Determine if all even place bits (counting from left to right) are set to 1. For instance, 0101 0101 would count whereas 1011 1000 would not count.

If the the bit has 1's in all even places, return 1, or else return 0.

Constraints: must only use bitwise operators. Cannot use conditionals. Biggest integer you can use in an expression is 0xFF.

Here is my code:

int allEvenBits(int X) {
    int x1 = !((X & 0x55) ^ 0x55);
    int x2 = !(((X >> 8) & 0x55) ^ 0x55);
    int x3 = !(((X >> 16) & 0x55) ^ 0x55);
    int x4 = !(((X >> 24) & 0x55) ^ 0x55);
    return x1 + x2 + x3 + x4;

}

The above returns 1 for the following: 1011 0010 1001 0010 1011 1001 1111 1111

How can I modify this to make it work with the constraint?

I didn't downvote, but the question specifies that the biggest constant you're allowed to use is 0xFF

@user3386109: Saw that restriction too late, though changed then.
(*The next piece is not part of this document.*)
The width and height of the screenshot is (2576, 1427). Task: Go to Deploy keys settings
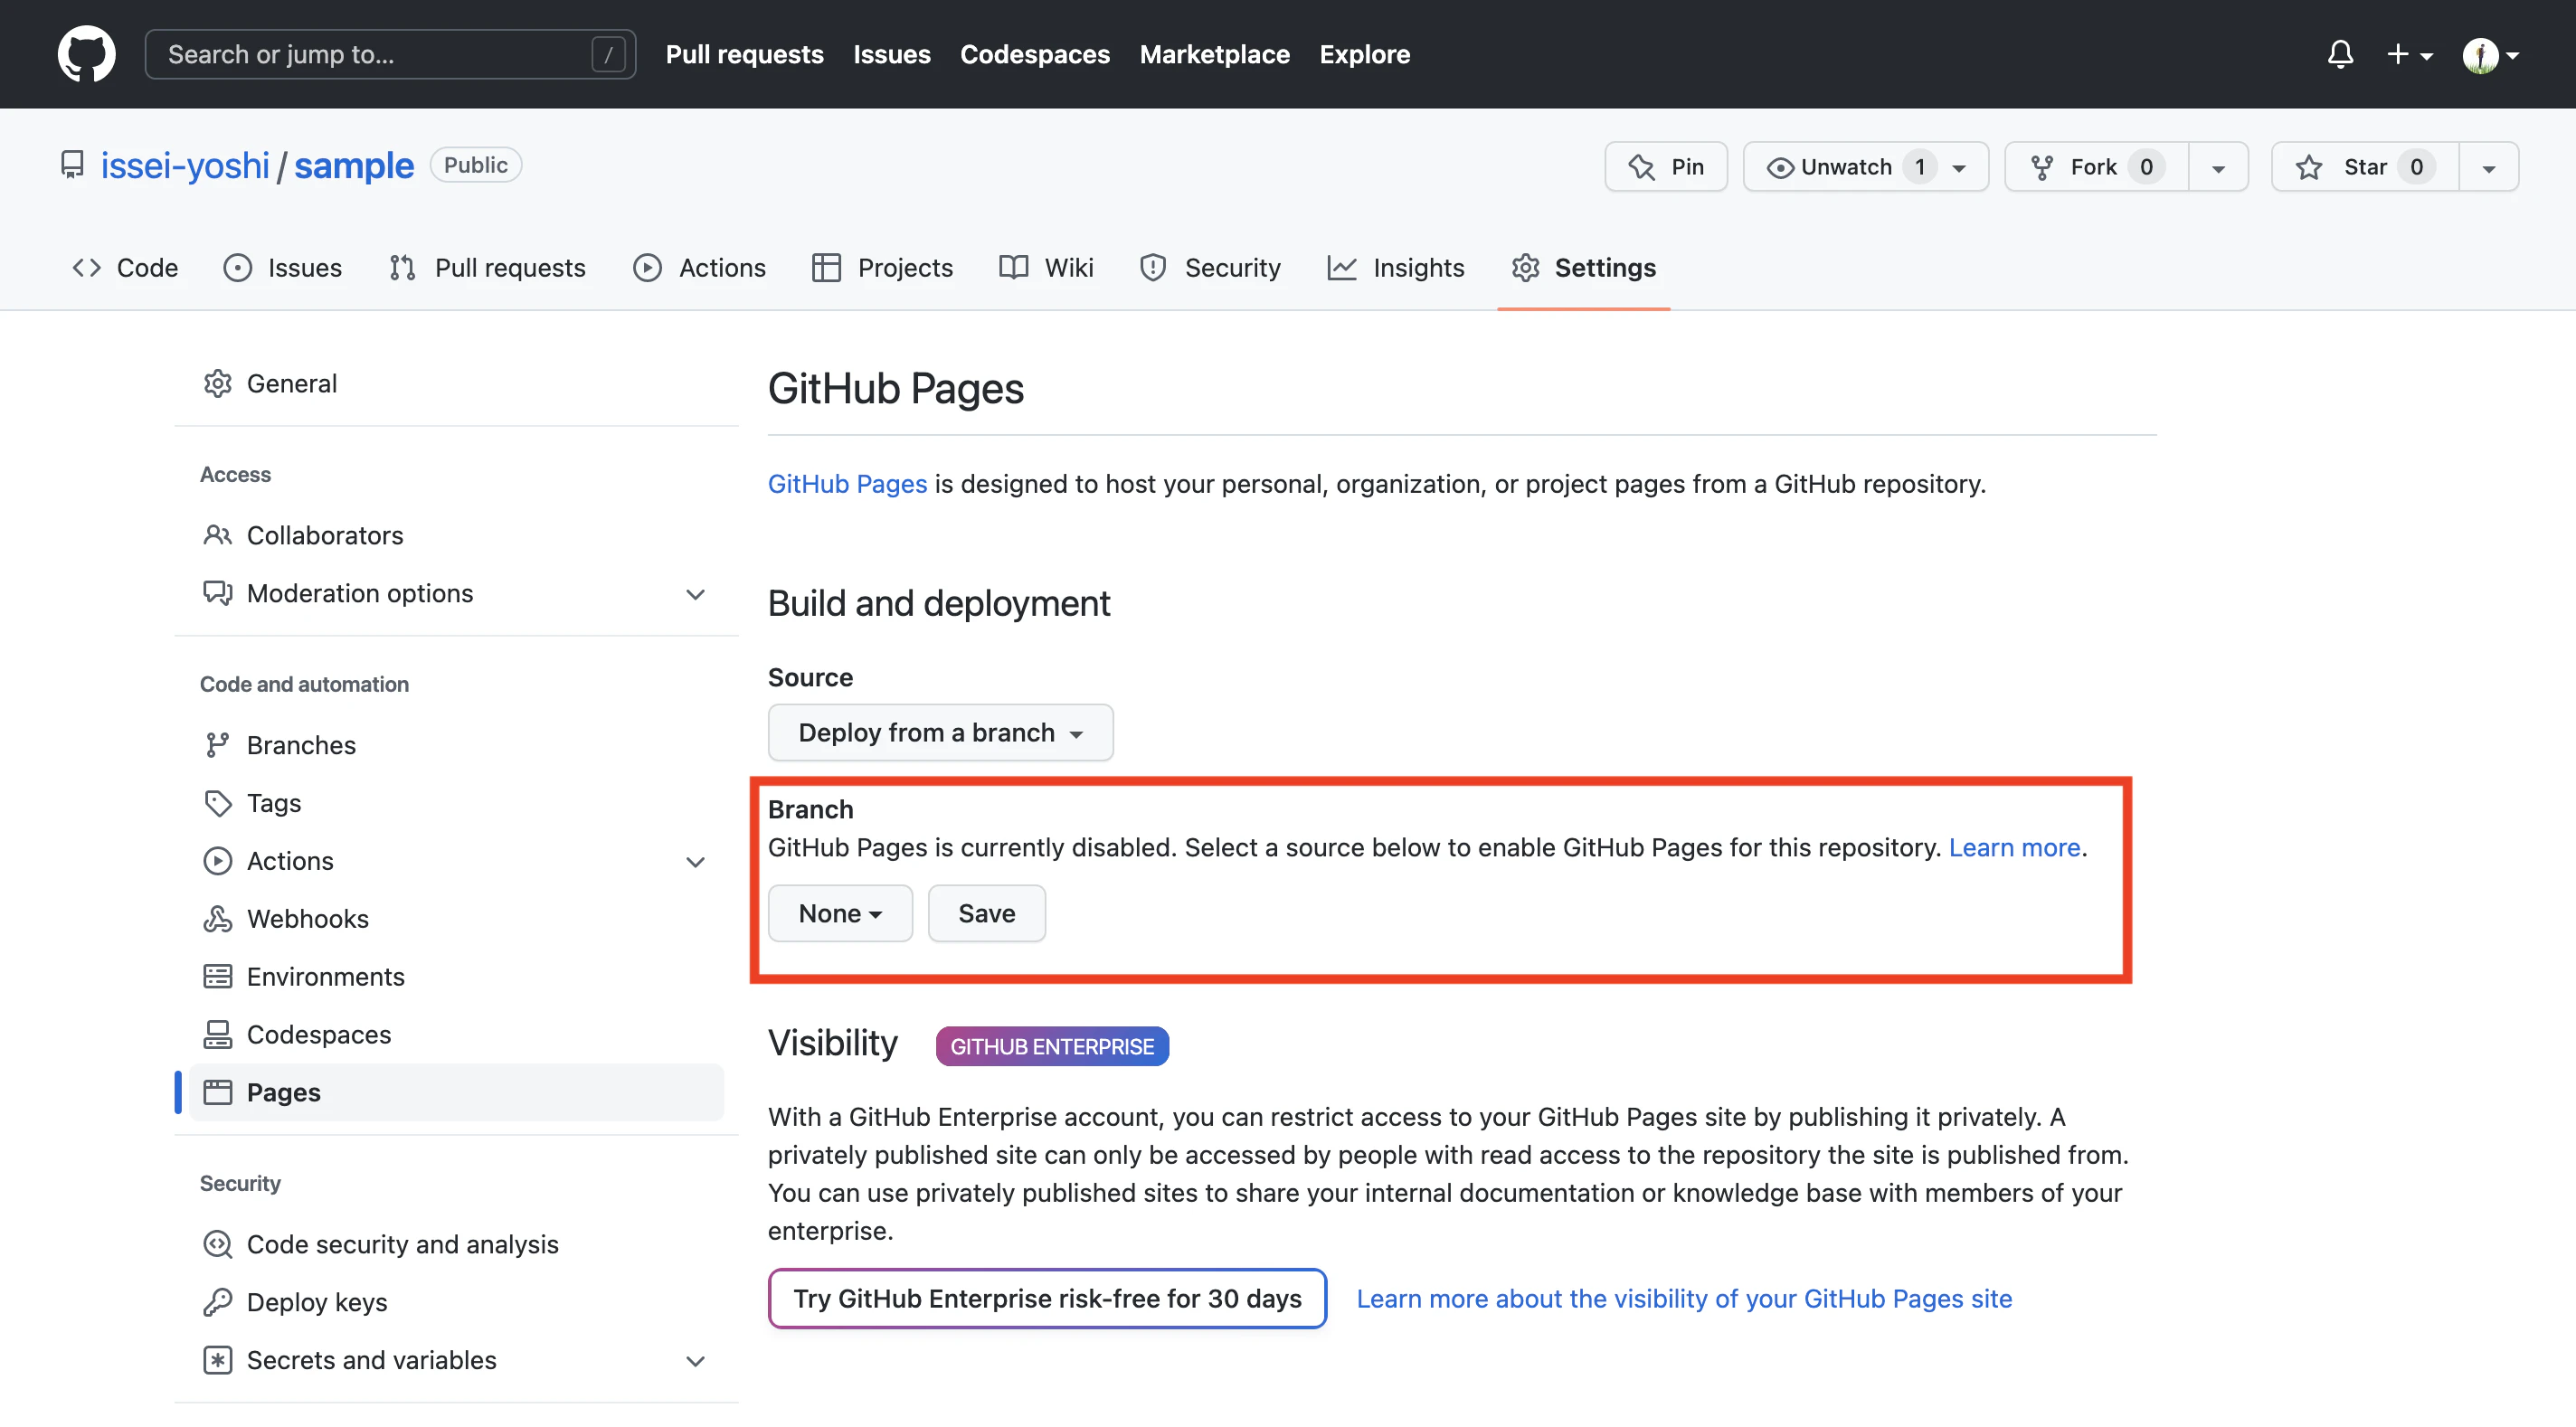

This is a very nice solution and works perfectly. I am a beginner in C. If you wouldn't mind, can you explain how this logic works? Specifically, I don't understand what the operators &= do.

x &= x >> 16 is shorthand (valid C) for x = x & (x >> 16) . The same way x += 5 is the same as x = x + 5

Yeah, this is one of those silly puzzle questions that requires a sub-optimal solution, for no particular reason.

I'm not sure == would be allowed.

I still don't get how it works, especially why only needs to count 16?

@SittingBull: It's not really counting; it's more like a binary expansion. Each of the statements in turn effectively tears the integer in half and combines the two halves with a bitwise and. So if you start with 32 bits (the assumption), then the first half is 16 bits from the end.